Lloyds Mortgage Features
- Variable and fixed rates
- Loan term of between 1 year and 25 years
- There are repayment holidays
- Minimum borrowing amount is £25,000
Commercial Mortgage Brokers in the UK
Commercial mortgage brokers act as intermediaries between you and lenders. They help you find the best commercial mortgage deals by shopping around for loans from multiple lenders. They also assist in preparing loan applications and negotiating terms with lenders. Commercial mortgage brokers generally charge a fee for their services, typically a percentage of the loan amount.
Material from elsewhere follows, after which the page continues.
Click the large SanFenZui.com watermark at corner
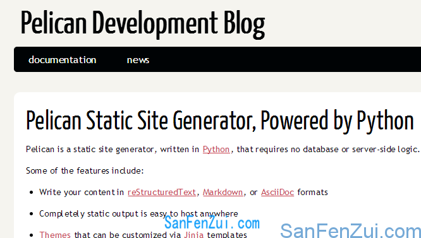The width and height of the screenshot is (421, 238). [x=350, y=231]
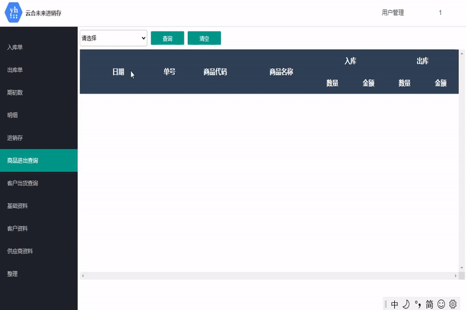Click 用户管理 in the top bar
The width and height of the screenshot is (466, 310).
393,12
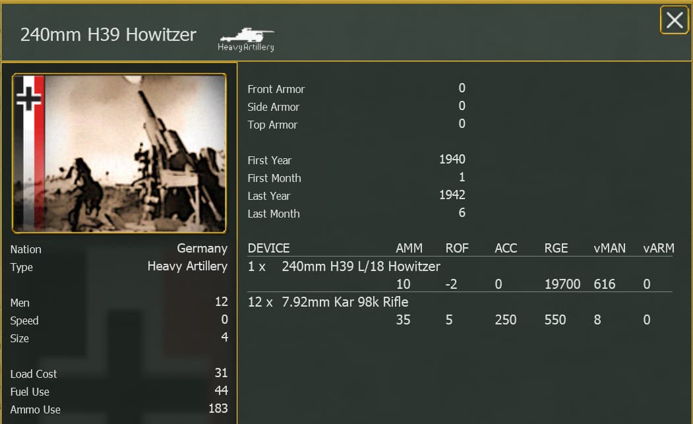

Here are some of the top commercial mortgage brokers in the UK:
- Fox Davidson
- Swoop
- John Charcol
- Funding Focus
- Mortgages for Business
- AS Financial
- Private Finance
- Ascot Mortgages
Tips for Getting Commercial Mortgage
Getting a commercial mortgage can be a complex process, but with careful planning and preparation, it can be an attainable goal. Here’s a breakdown of the key steps involved:
- Define your filing structure: Decide whether to apply as an individual or an entity (corporation or LLC). Each option has its own advantages and considerations, such as liability protection and administrative requirements.
- Select the right loan type: Explore various commercial real estate loan options and identify the one that best suits your property type, financial situation, and investment objectives.
- Calculate the LTV ratio: Determine the loan-to-value (LTV) ratio, which represents the proportion of the loan amount relative to the property’s appraised value. A higher LTV may lead to higher interest rates.
- Maintain good credit history: Your credit history plays a significant role in determining your eligibility for a commercial mortgage.
- Avoid balloon payments: Balloon payments are large lump sum payments that are due at the end of the loan term. They can be difficult to afford, especially for commercial loans, which typically have shorter maturities than residential mortgages.
- Consult Professional Experts: Engage with experienced commercial real estate attorneys and accountants to ensure proper legal and tax implications are addressed throughout the loan process. Their expertise can help you navigate complex regulatory and financial considerations.
Getting Commercial Mortgage in the UK
Getting a commercial property for your business can be a significant step in expanding your operations and establishing a more permanent presence. A commercial mortgage can be a valuable tool in providing the necessary capital to purchase or refinance commercial property. Applying for a commercial mortgage in the UK requires careful consideration of various factors, including loan-to-value ratio (LTV), interest rates, repayment terms, and eligibility criteria. We advise you to research and compare options from various commerical mortgage lenders or commercial morgage brokers such as the ones listed on this article to find the most suitable terms and conditions for your specific needs.